(EXCERPT)
*** Begin section ***

On another campaign, Barbara Corcoran, the real estate titan of “Shark Tank” fame, joined with the Flood sisters for a campaign on Instagram to help her personal assistant, Gail Abrahamsen, find a kidney.

They received 100 responses and a donor. Abrahamsen will have her transplant in early January.

“You’re asking someone to give an important organ from their body to someone they don’t know,” Abrahamsen told Healthline.

Typically, organ donors turn out to be family and friends, say experts.

But for those who fall in the cracks, there’s also the United Network for Organ Sharing (UNOS), which manages the country’s transplant system for the federal government.

The goal is creating an equitable system, Dr. David Klassen, chief medical officer at UNOS, told Healthline.

Each organ has its own distribution system, he says. But there are many more people needing organs than available donors.

“Having an appropriate available donor is the best route,” he told Healthline. “Getting on the list is the next option.”

That’s why other nonprofits like Organize and Waitlist Zero are also stepping in to help people find donors.

Technology giants are helping too.

Millions of people can register to be donors by using a sign-up button on Apple’s iPhone Health app.

For Apple Chief Executive Officer Tim Cook, this is a personal mission.

He saw Apple co-founder Steve Jobs spend excruciating time waiting for a liver transplant. He ended up registering in Tennessee because California’s list was too long.

Facebook also added a feature in 2012 that lets members link to registries in their states and share organ donor status with friends.

According to a study by Johns Hopkins researchers, this so-called Facebook effect dramatically boosted organ donations.

A Facebook app that helps wait-listed candidates post their need for live donors helps too.

“Social media is a very potent form of communication,” Dr. Andrew Cameron, an associate professor of surgery at the Johns Hopkins University School of Medicine in Maryland, told Healthline. “It’s possible to reach out with specific messages to those who are most appropriate.”

Facebook is special, though, he added, since people are emotionally connected.

So a high school friend you haven’t seen for many years may end up being a donor.

“Total strangers aren’t the place to start,” he said.

Whatever the venues, the key to success is a great personal story, add experts, as well as just voicing the need.

The U.S. Department of Health and Human Services reports that 95 percent of U.S. adults support organ donation, but only 54 percent are signed up to become a donor.

Even with new media, finding donors is still challenging.

National campaigns to educate the public about the critical organ shortage have yet to gain traction, say experts.

And donors who want to give heart, lungs, and other essential organs after their death must register at the Department of Motor Vehicles.

“It’s inappropriate,” said Cameron. “A complete stranger is asking ‘Can we have your organ?’”

*** End section ***

(ACTION ITEM)
In the excerpt on organ donation, what percentage of U.S. adults are signed up to become organ donors? Rely only on the excerpt on organ donation.

(DATASET EXCERPT)

*** Begin section ***

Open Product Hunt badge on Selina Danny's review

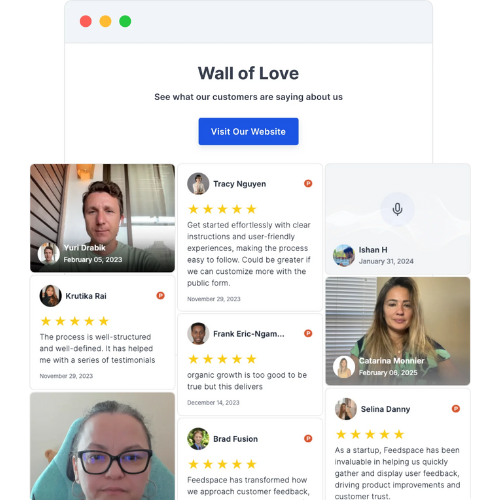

*** End section ***

(RESULT OF THIS EXERCISE)
54 percent